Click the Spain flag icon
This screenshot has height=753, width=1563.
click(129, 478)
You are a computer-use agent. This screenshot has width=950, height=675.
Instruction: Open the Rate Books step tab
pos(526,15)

• • • • • • •

◆ Prompt:
Your answer should hold exactly the lines from the one containing "This screenshot has height=753, width=1563." through the end of the entries above, and nothing else.

◆ Response to the exercise:
This screenshot has height=753, width=1563.
click(129, 478)
You are a computer-use agent. This screenshot has width=950, height=675.
Instruction: Open the Rate Books step tab
pos(526,15)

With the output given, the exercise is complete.